A Divine Surprise. . .

 

You know what I was thinking I asked my younger this morning.  He grinned at me and one arm  with hand out flat swooped over his head and then bent to the floor palm out.  It meant to me that my explanations are hard to understand.  I laughed.

I was only going to say that we have found the right foods for our bear Newfoundland because he is smooth and silky and shiny and his eyes clear and bright.  Leroy is one beautiful dog who loves his buddy and is fond of his food lady too.

I am ponderous at times it seems but my humor follows the pattern of my explanations.  It takes work I guess to appreciate my puns.  But I try, really do.

I came across this poem this morning as a change of pace.  I laugh when I read it and hope you do too.  It was after I read a journal entry noting that one of my readers said she doesn’t even know the language I use nor the words and thoughts.
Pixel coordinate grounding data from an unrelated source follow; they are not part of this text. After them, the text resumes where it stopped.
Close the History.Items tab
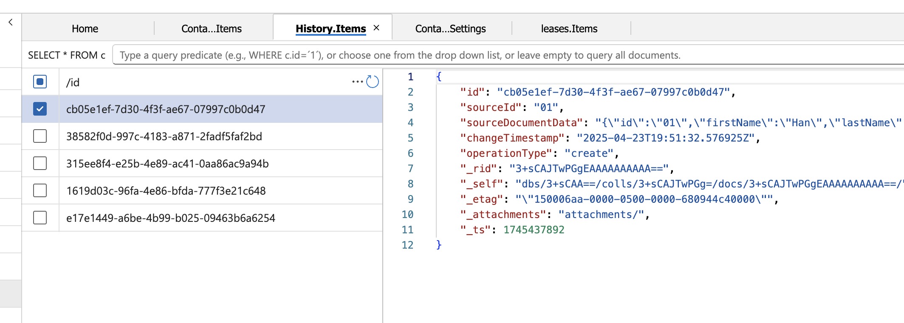The height and width of the screenshot is (323, 904). tap(376, 28)
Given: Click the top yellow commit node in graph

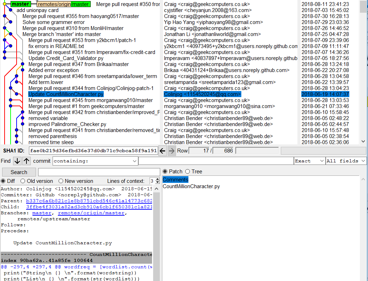Looking at the screenshot, I should 4,4.
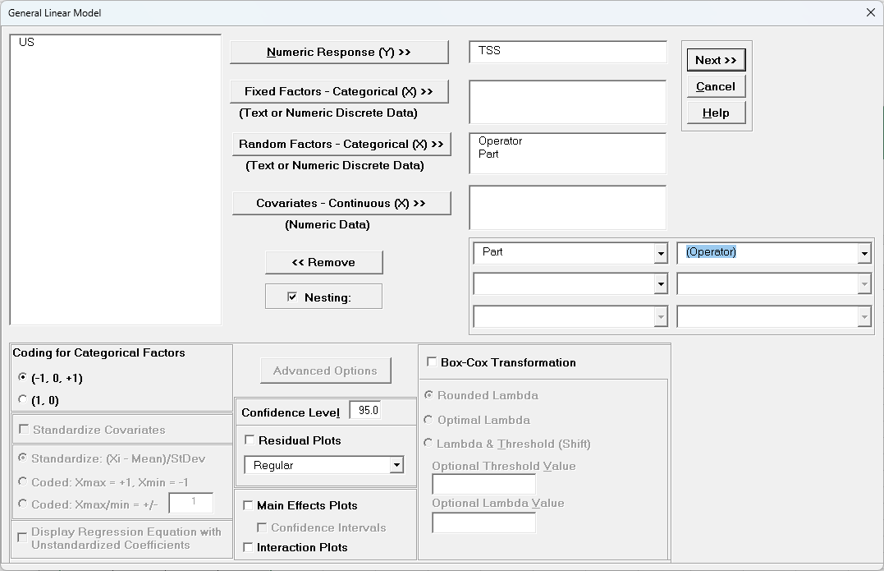Click Next to proceed
Image resolution: width=884 pixels, height=571 pixels.
[x=716, y=60]
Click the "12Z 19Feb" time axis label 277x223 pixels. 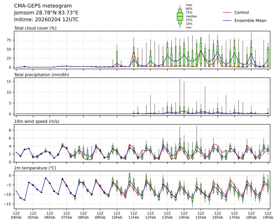click(268, 215)
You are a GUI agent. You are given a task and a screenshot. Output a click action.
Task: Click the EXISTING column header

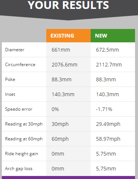(x=68, y=36)
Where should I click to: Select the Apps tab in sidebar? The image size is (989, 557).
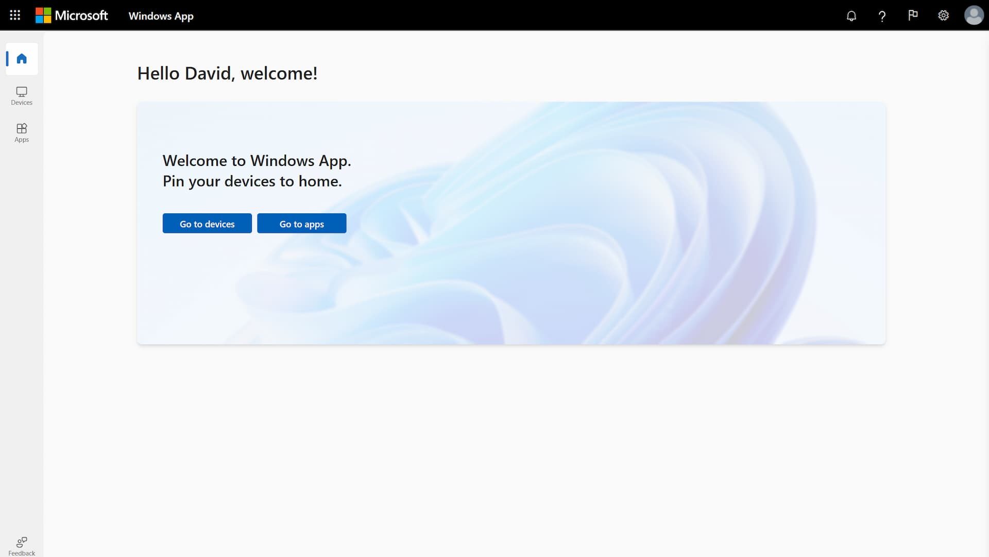coord(21,132)
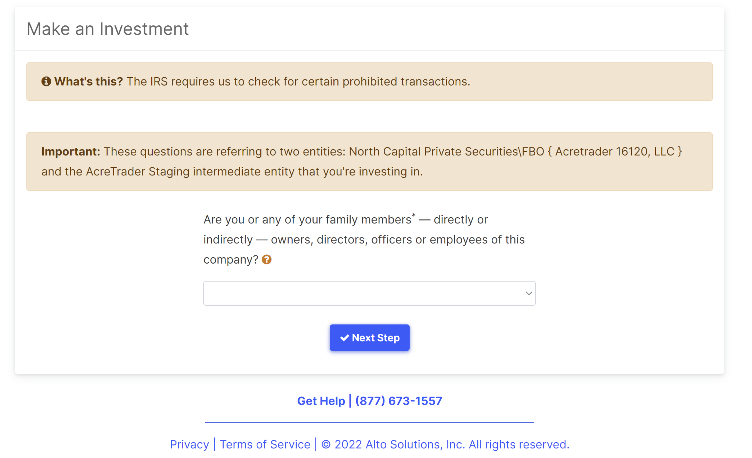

She reads and rereads until she feels the weight.  I am grateful.  She is close to the kingdom because she learns and therefore teaches.  I am the perennial student and worship learning.  Truly grateful I am for my readers.
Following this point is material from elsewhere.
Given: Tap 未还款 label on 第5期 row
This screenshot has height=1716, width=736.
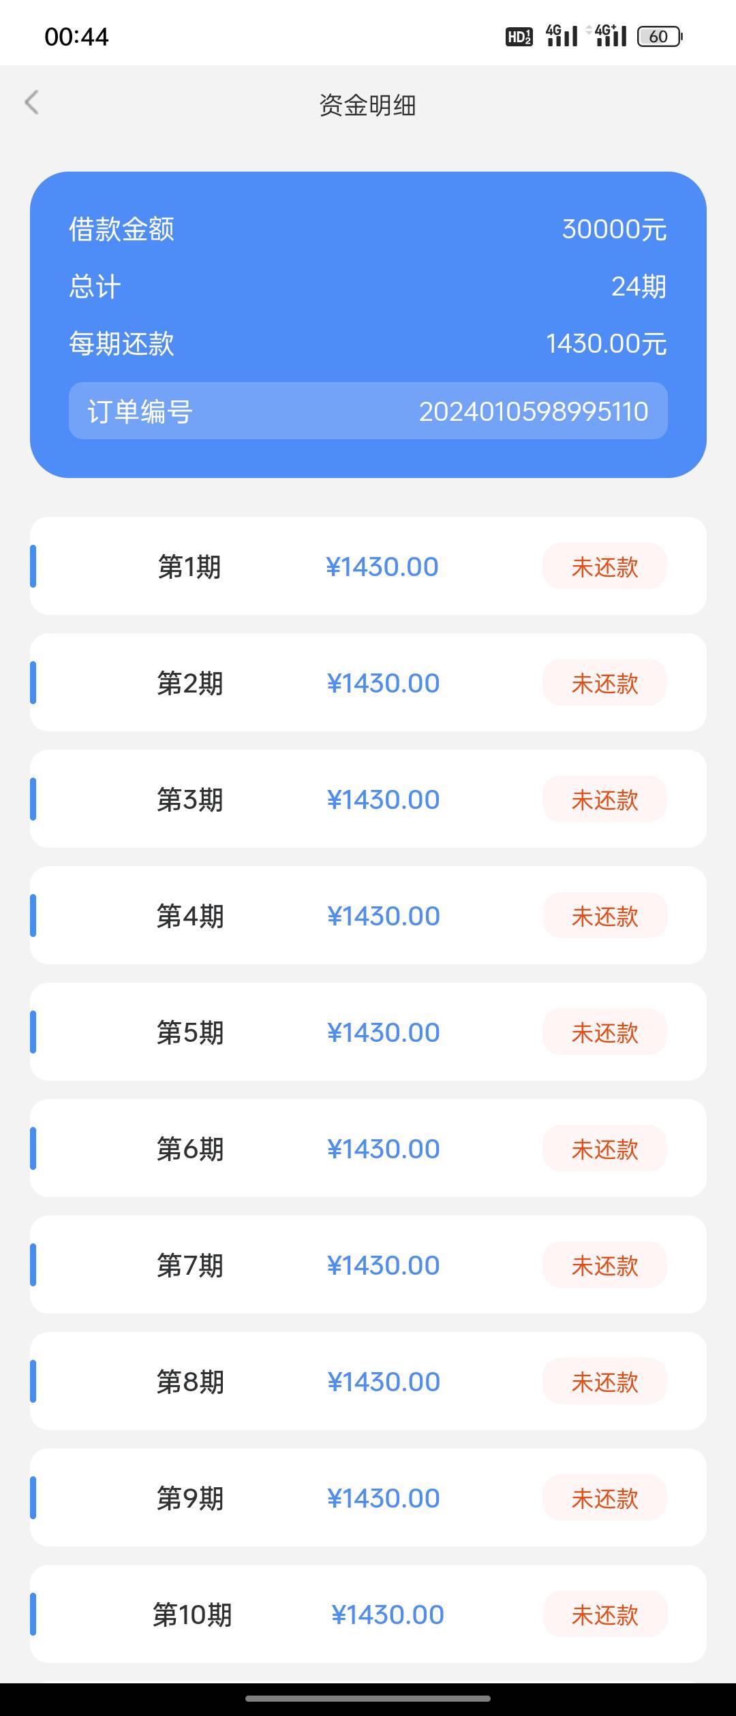Looking at the screenshot, I should [604, 1032].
Physically Unfit or a Divine Surprise. . .

I muse that a derrick would be useful
for lifting an aging body from a chair
to legs that buckle.

My heart catapults out of its
protective cavity and I observe it
resting carefully in my hand.
Only to feel it pound against the ribs
Adam had broken.

I remember answering a phone with a voice
breathless and sexy  as the once famous
Jean Arthur of my youth whom I imitated
by sleeping in front of an open window
in weather forty below.

On flat surfaces which children vacated
I play musical beds to silence
bones that creak.

Darwin is puzzled.
I should not be alive this day complaining
but rather quite dead.

I too, have questioned when entire species
have disappeared and I remain to complain.
But I have learned while he did not,
that the unfit do survive
while heaven still holds the sparklers.

Even to me, I am I find, a divine surprise.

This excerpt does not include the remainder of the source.